In Mac Lane's CT text, he defines a cartesian closed category to be one which admits right adjoints to the functors $$\textbf{1}: C \to \textbf{1} \quad \Delta:C \to C \times C \quad (-)\times B: C \to C$$ where $$\textbf{1}$$ sends everything to one object, $$\Delta(c) = (c, c)$$ is the diagonal functor, and $$(-)\times B$$ maps $$A \mapsto A \times B$$.

My understanding is that this is equivalent to saying a category $$C$$ is cartesian closed when there's a terminal object $$T$$, $$C$$ has finite products, and $$C$$ has exponentials objects.

My question: What is the purpose of an exponential object?

I understand what the exponential object is and how it works. But, based on the name Cartesian Closed Category, it seems like we're trying to generalize the idea of taking arbitrary products in our category, and making sure it's still in our category (like we do in Set and Top, since we can take arbitrary products of sets and topological spaces to return a set and a topological space (perhaps I'm missing the point here, and this is not what we're trying to generalize, so correct me if I'm wrong).)

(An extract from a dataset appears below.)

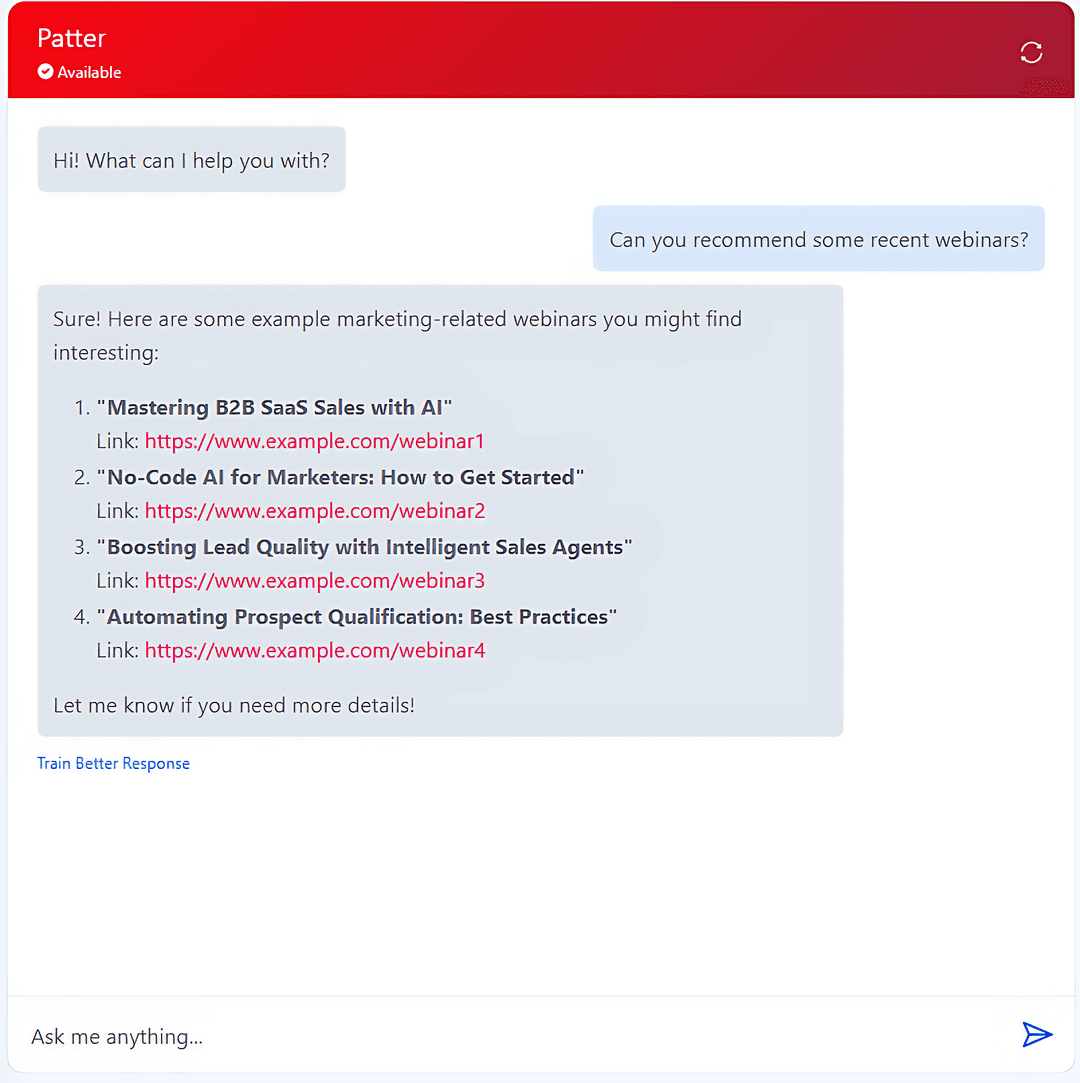
Task: Click Train Better Response
Action: (113, 763)
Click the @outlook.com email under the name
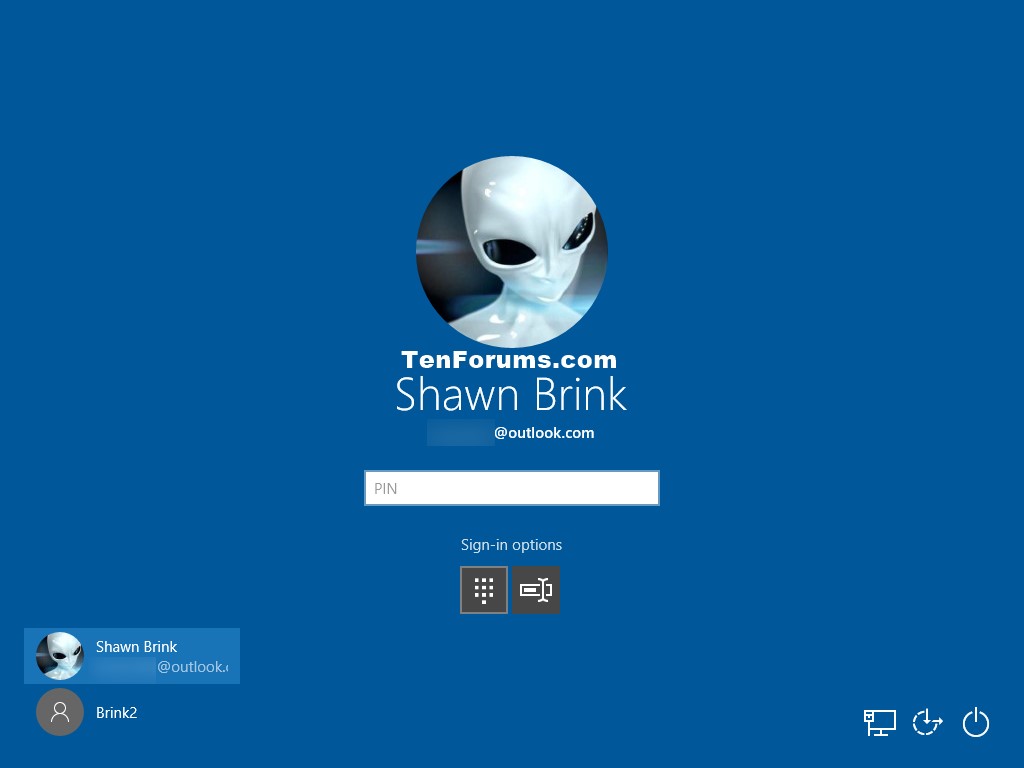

So, what does an exponential object really offer us (other than currying)?

Exponentials are the "closed" part of cartesian closed categories. The term "closed category" was first introduced in Eilenberg and Kelly's 1966 paper Closed Categories, where they're seen as generally the sort of thing that a category can be enriched over.

In the usual theory of categories, with any two objects $$A$$, $$B$$ of a category $$\mathcal A$$ there is associated a set $$\mathcal A(A, B)$$ of morphisms of $$A$$ into $$B$$. Frequently the set $$\mathcal A(A, B)$$ is endowed with an additional structure such as a privileged element or an abelian group structure.

[...]

In order to gain sufficient generality one should assume that $$\mathcal A(A, B)$$ is an object of some category $$\mathcal V_0$$, that this category $$\mathcal V_0$$ is equipped with a functor $$V: \mathcal V_0 \to \mathcal S$$ into the category $$\mathcal S$$ of sets, and that $$V\mathcal A(A, B)$$ is the set of morphisms $$A \to B$$ in $$\mathcal A$$. One then can write $$\mathcal A_0(A, B)$$ for $$V \mathcal A(A, B)$$, and distinguish the "enriched category" $$\mathcal A$$ from the ordinary category do that underlies it. Upon inspection it turned out that the categories $$\mathcal V_0$$ which occur in this connexion are endowed with a structure considerably richer than that of a category. We propose calling these "closed categories", and we may best describe them by citing two examples.

[...]

The basic elements of the structure of a closed category now become clear. First there is an ordinary category $$\mathcal V_0$$ [...]. Next there is a functor $$V: \mathcal V_0 \to \mathcal S$$. Then an internal Hom-functor $$\mathcal V_0^{op} \times \mathcal V_0 \to \mathcal V_0$$, denoted by $$[A, B]$$, and such that $$V[A,B]$$ is the set $$\mathcal V_0(A, B)$$ of morphisms $$A \to B$$. Further there is a unit object $$I$$ and a natural isomorphism $$i: A \simeq [I, A]$$.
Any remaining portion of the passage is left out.